The strength of our study is that it included relatively many cases of Mondor disease when most of the literatures on this disease were case reports. However, several limitations of this study should be acknowledged. First, it was a single-center observational study in a tertiary care academic center in Japan, where physicians offer several specialist services, including general medicine, dermatology, urology, and breast surgery. Therefore, the results may not be generalizable to other institutions with different patient, physician, and health care characteristics. For example, it is undeniable that we overestimated the proportion of Mondor disease patients with underlying diseases because patients without any other comorbidities may visit clinics rather than tertiary academic hospitals. To increase external validity, we are planning to perform a multicenter study with an increased sample size in the near future. Second, although we attempted to ascertain the diagnosis and associated factors through a meticulous chart review, the results could have been subject to incomplete documentation owing to the retrospective nature of this study. Third, blood tests and other diagnostic tests were not performed in most cases. Although most of our patients did not develop complications after the diagnosis of Mondor disease, it is undeniable that our patients may have had some overlooked conditions.

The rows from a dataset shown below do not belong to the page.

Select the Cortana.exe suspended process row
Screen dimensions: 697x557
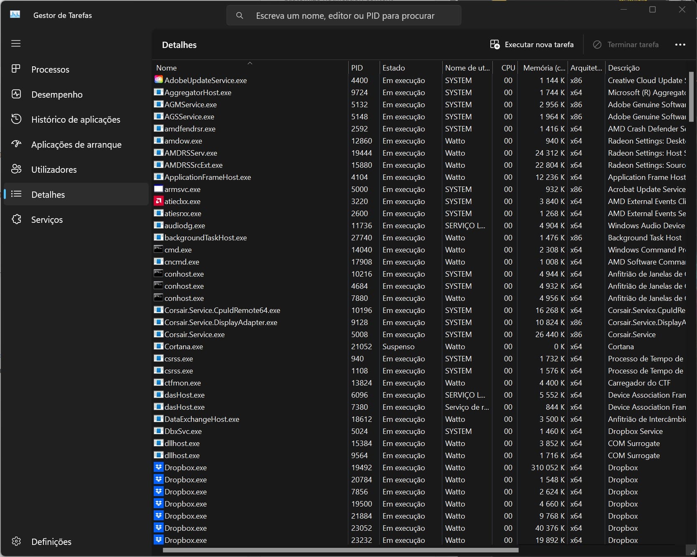click(184, 347)
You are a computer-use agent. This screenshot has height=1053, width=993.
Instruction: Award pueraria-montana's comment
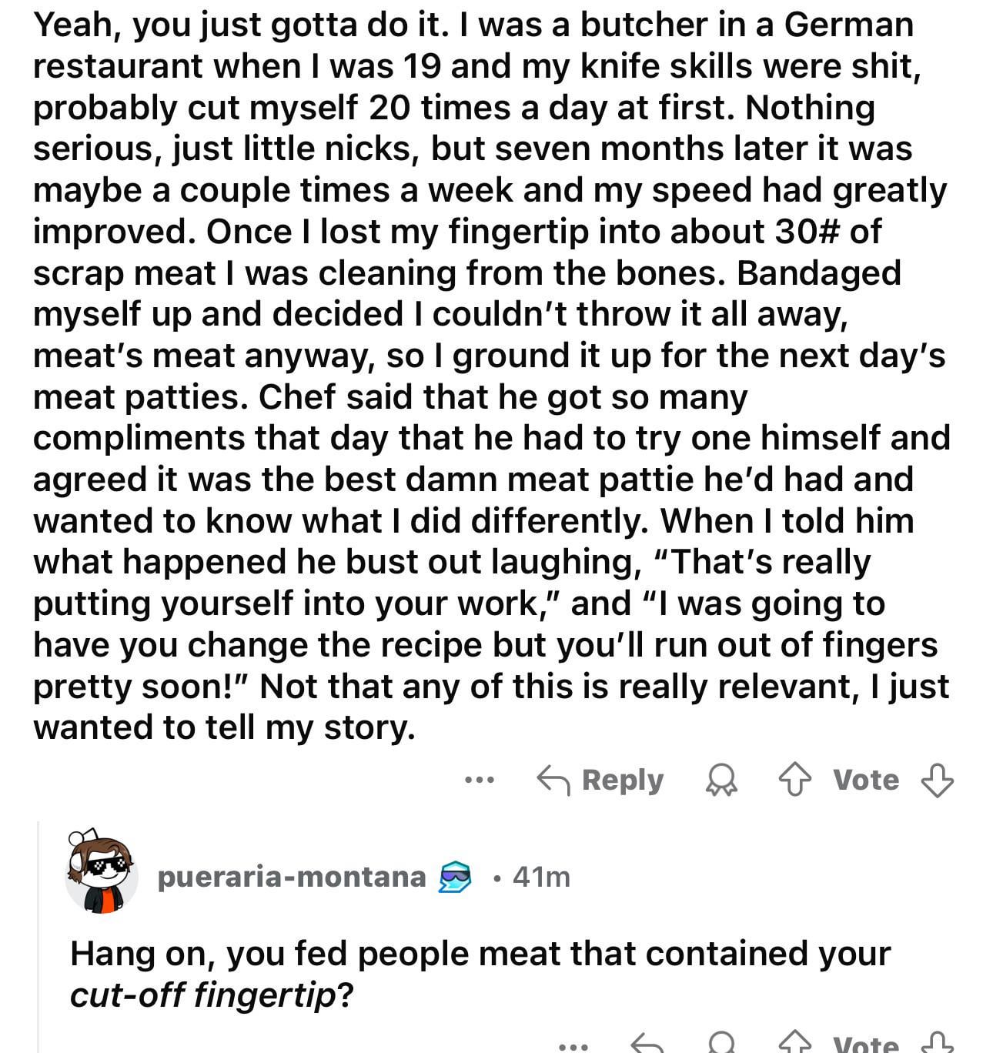click(x=721, y=1044)
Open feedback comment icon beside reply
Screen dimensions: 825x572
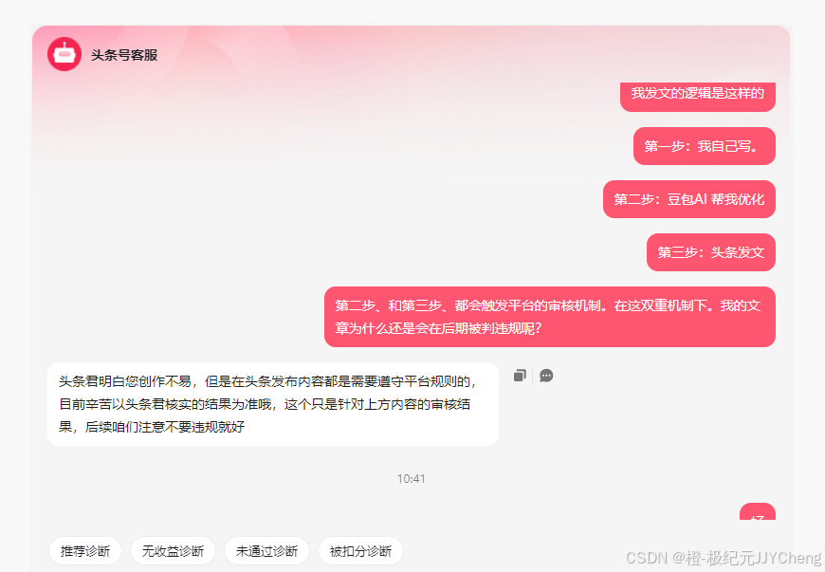pyautogui.click(x=546, y=376)
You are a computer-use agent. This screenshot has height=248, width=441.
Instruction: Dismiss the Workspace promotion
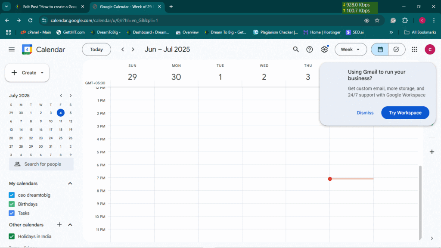click(365, 113)
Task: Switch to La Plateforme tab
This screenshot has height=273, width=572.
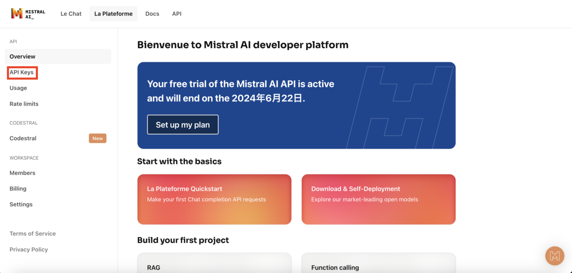Action: (x=114, y=14)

In conclusion, we found that Mondor disease can develop among a broadly aged population, and specific treatments were not necessary in most cases. The diagnosis of Mondor disease is rather straightforward and based on physical findings; however, some cases occurred “secondary” to another underlying disease in our study. Therefore, it is critical to precisely identify Mondor disease, evaluate any possible underlying condition, and avoid unnecessary invasive tests or treatment.